Piotr Baron (trener Fogo Unii Leszno): Wynik mówi sam za siebie, mecz był ciekawy i zawzięty. Moi zawodnych dali z siebie wszystko co tylko mogli. Mamy jedynie niedosyt z powodu braku Piotrka Pawlickiego, przy okazji chciałbym jemu i całej drużynie podziękować za dobrą współpracę w czasie meczu. Cieszymy się oczywiście, że wywozimy punkt z Wrocławia i oby tak dalej.
Jarosław Hampel (zawodnik Fogo Unii Leszno): Dla nas zawodników było to trudne spotkanie, ale takiego właśnie się spodziewaliśmy. Jeśli chodzi o tor to nawierzchnia była zupełnie inna niż w zeszłym roku więc nie posiadaliśmy żadnego punktu odniesienia. Jasne było, że będziemy musieli trochę poszukać ustawień i dopasowywać motocykle.
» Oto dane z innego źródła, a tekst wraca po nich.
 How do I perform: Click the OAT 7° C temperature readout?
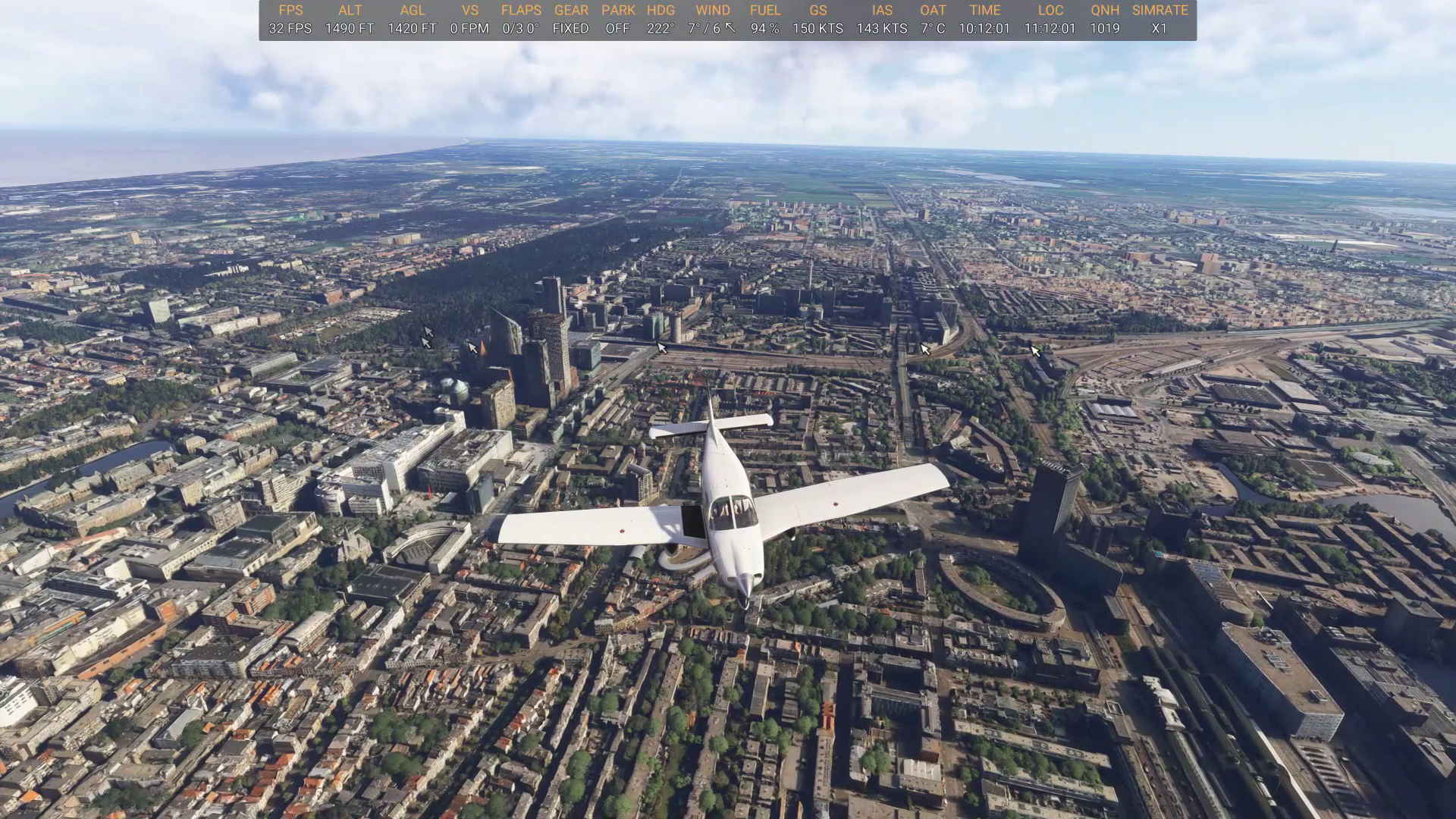[x=933, y=28]
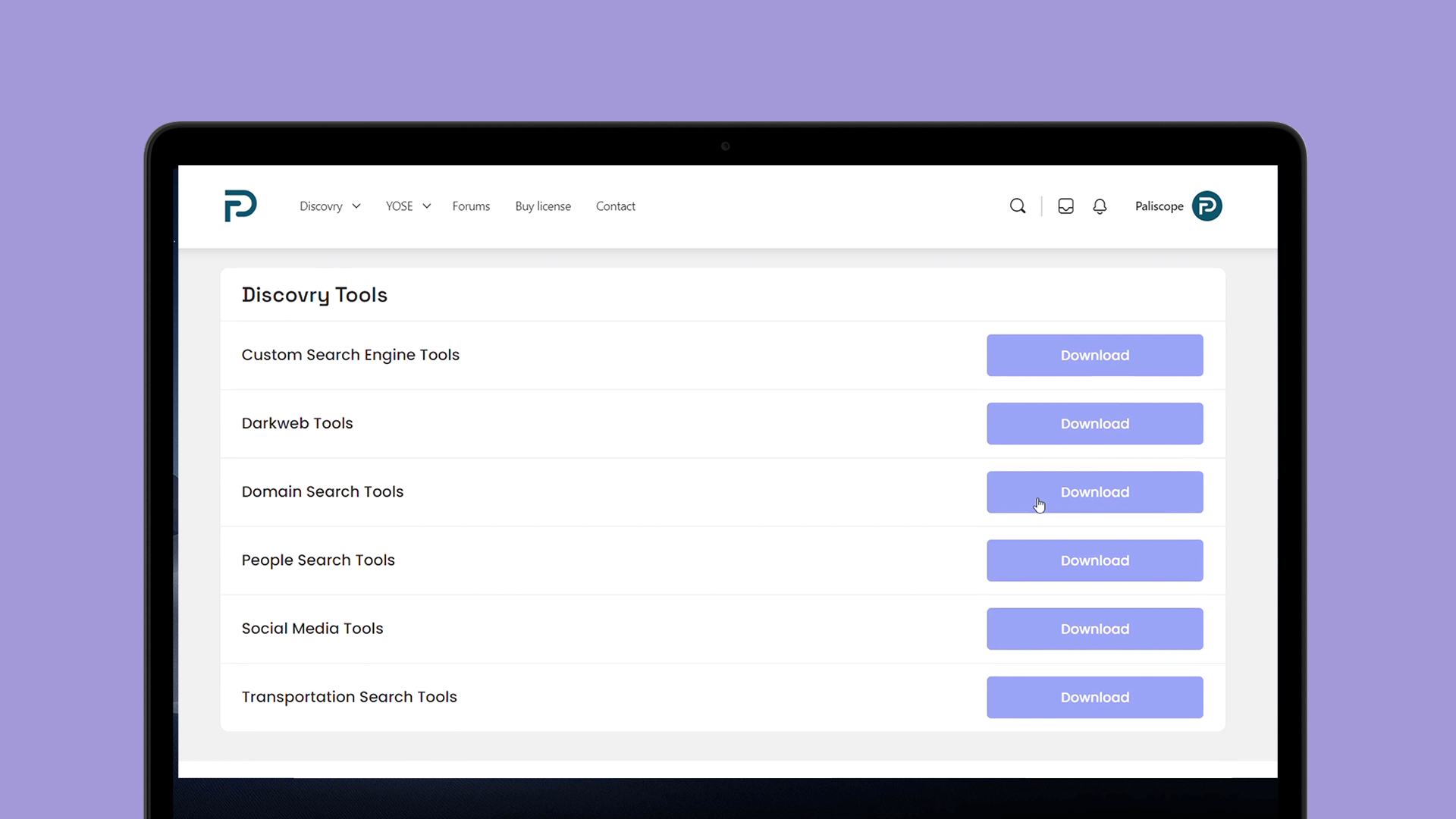Expand the Discovry dropdown chevron
This screenshot has width=1456, height=819.
(356, 206)
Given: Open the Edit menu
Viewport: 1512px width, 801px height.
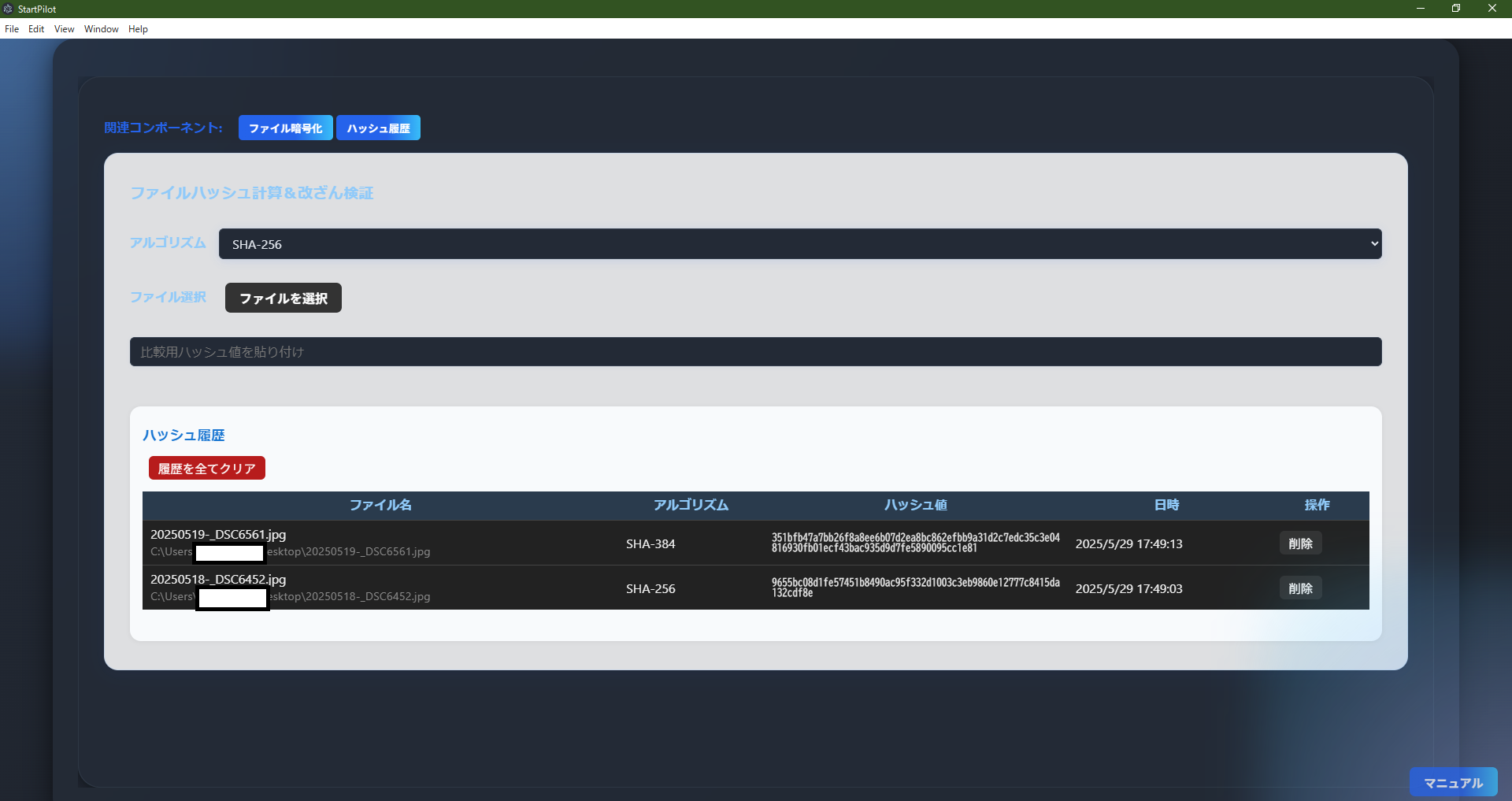Looking at the screenshot, I should (35, 29).
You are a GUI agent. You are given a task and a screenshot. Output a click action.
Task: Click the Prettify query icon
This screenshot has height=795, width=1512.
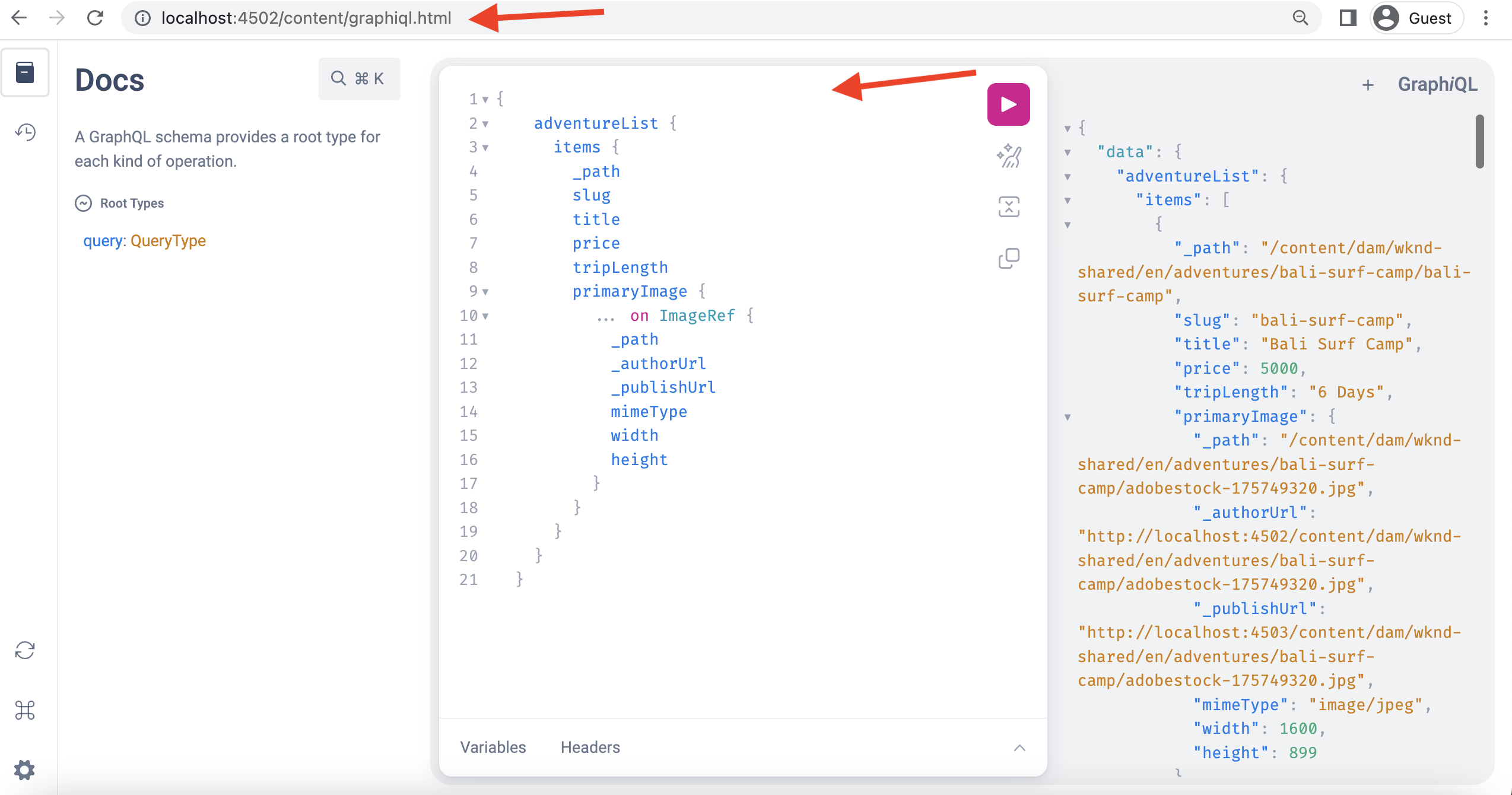point(1008,156)
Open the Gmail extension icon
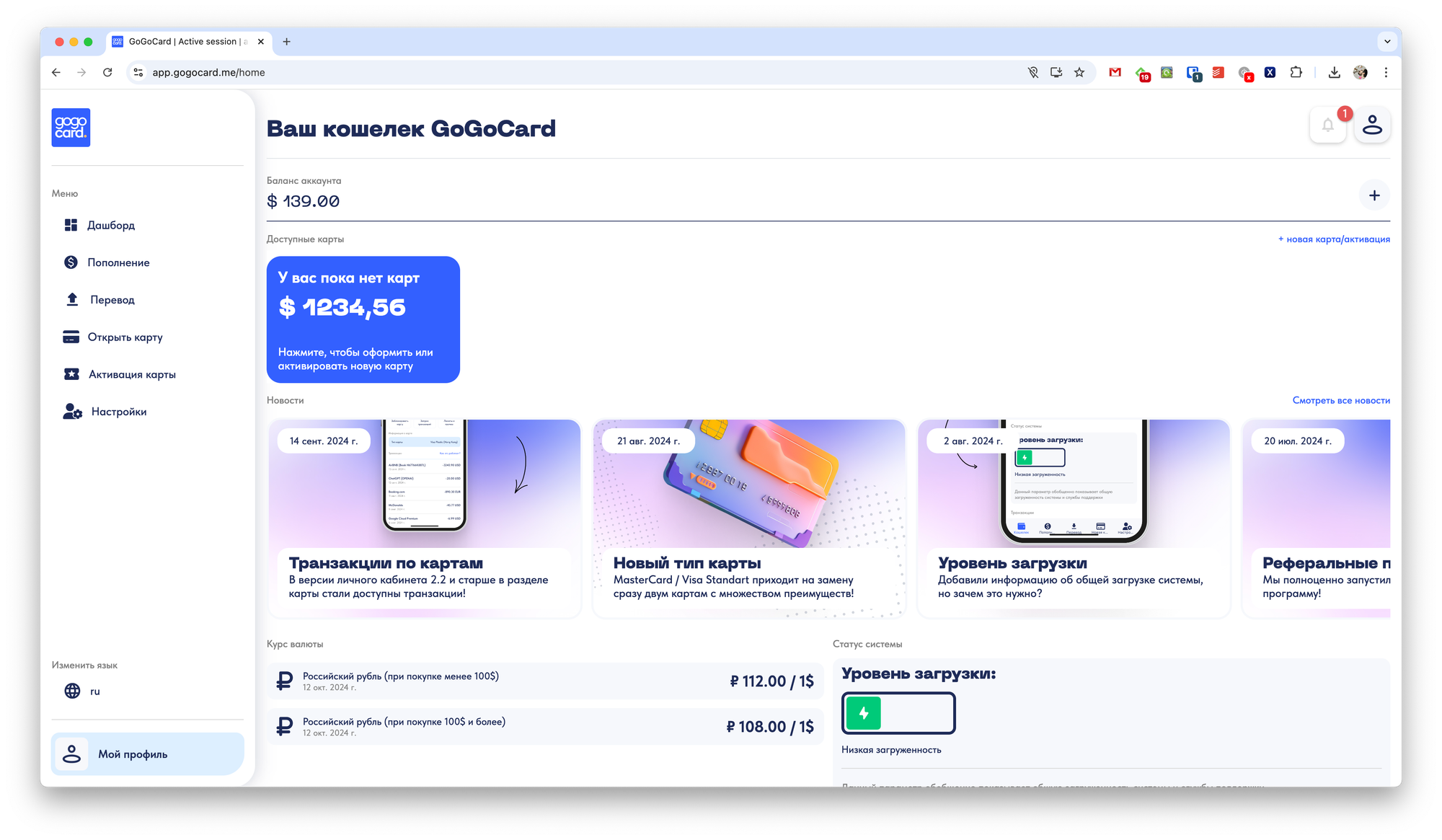 [1115, 72]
Nieźle nam się to udał, jednak było widać, że zawodnicy wrocławscy lepiej wykorzystują ścieżki, wiedzą którędy napędzać się po szerokiej i wiedzieli na jakim etapie meczu jakich ścieżek używać. W tym elemencie byli od nas lepsi ale my próbowaliśmy dotrzymywać im kroku. Wyszło jakoś sprawiedliwie na remis.
Rafał Dobrucki (trener Betard Sparty Wrocław): Dziękuje chłopakom za walkę i nieźle widowisko. Na atut własnego toru jest jeszcze za wcześnie. Mieliśmy naprawdę mało czasu aby go przygotować mimo, że te przygotowania były bardzo intensywne. Wydaje się, że te dwa punkty się nam należały, bo mogliśmy pojechać lepsze zawody gdyby warunki były trochę inne to i wynik byłby inny. Mieliśmy cały tydzień na jego przygotowanie jednak tak naprawdę tor na każdym treningu był trochę inny, tor cały czas po zimie jeszcze puszcza a ja za tym nie zdążyłem. Tym bardziej słowa uznania dla chłopaków bo mimo to nadążali, zrobili fajne widowisko. Chcieliśmy z tego meczu wyciągnąć jak najwięcej informacji a oprócz tego wygrać oczywiście.
Maciej Janowski (zawodnik Betard Spart Wrocław) : Ten tor faktycznie cały czas się zmienia lecz z naszej perspektywy jest równy dla wszystkich zawodników. Wydaje mi się że wynik mówi sam za siebie – przyjechał do nas Drużynowy Mistrz Polski do tego w bardzo mocnym składzie mino braku Piotrka ale widać, że leszczyńscy juniorzy mocno nadrabiają. Wydaje mi się, że wynik dokładnie odzwierciedla ten mecz, który aż do ostatniego biegu trzymał w napięciu. Chodziło też o to aby sprawić dobre widowisko i to nam się udało. Wiadomo chcieliśmy wygrać ale nam się to nie udało.